• _Work order_: Give back, unchanged, the lines from the one containing "Where should I click to: Expand" to the end of the listing, inclusive of both.
--- START ---
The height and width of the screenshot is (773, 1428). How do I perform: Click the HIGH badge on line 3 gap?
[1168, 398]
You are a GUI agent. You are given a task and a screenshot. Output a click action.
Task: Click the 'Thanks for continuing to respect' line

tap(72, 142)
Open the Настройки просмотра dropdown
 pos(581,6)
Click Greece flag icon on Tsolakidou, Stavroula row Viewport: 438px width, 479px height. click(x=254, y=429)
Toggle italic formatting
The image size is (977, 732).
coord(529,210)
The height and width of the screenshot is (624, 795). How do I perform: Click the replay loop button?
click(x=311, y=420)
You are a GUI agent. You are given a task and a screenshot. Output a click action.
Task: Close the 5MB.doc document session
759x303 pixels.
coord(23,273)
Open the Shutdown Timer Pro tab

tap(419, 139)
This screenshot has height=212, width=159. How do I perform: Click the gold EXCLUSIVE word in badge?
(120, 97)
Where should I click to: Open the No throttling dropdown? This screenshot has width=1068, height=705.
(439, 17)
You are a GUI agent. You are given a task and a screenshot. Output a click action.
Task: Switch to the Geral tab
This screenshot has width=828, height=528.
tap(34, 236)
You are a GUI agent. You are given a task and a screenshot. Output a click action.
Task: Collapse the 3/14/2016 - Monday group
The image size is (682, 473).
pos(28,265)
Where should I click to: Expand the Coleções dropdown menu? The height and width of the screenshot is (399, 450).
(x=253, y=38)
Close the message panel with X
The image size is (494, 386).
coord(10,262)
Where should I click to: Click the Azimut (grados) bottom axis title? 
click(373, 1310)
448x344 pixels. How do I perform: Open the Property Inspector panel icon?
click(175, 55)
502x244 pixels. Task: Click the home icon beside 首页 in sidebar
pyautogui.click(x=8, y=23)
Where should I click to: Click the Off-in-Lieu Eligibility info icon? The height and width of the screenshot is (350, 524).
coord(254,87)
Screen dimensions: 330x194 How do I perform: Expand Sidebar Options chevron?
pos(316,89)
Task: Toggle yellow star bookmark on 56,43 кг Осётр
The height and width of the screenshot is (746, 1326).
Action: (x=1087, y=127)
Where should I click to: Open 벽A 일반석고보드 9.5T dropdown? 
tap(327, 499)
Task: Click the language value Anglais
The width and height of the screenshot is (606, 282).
--- END ---
• _Answer box_:
Where should I click to: Expand the Coleções dropdown menu? The height and width of the screenshot is (399, 450).
(x=253, y=38)
Close the message panel with X
The image size is (494, 386).
coord(10,262)
Where should I click to: Click the Azimut (grados) bottom axis title? 
click(373, 1310)
448x344 pixels. How do I perform: Open the Property Inspector panel icon?
click(175, 55)
502x244 pixels. Task: Click the home icon beside 首页 in sidebar
pyautogui.click(x=8, y=23)
Where should I click to: Click the Off-in-Lieu Eligibility info icon? The height and width of the screenshot is (350, 524).
coord(254,87)
Screen dimensions: 330x194 How do I perform: Expand Sidebar Options chevron?
pos(316,89)
Task: Toggle yellow star bookmark on 56,43 кг Осётр
The height and width of the screenshot is (746, 1326).
Action: (x=1087, y=127)
Where should I click to: Open 벽A 일반석고보드 9.5T dropdown? 
tap(327, 499)
Task: Click the language value Anglais
The width and height of the screenshot is (606, 282).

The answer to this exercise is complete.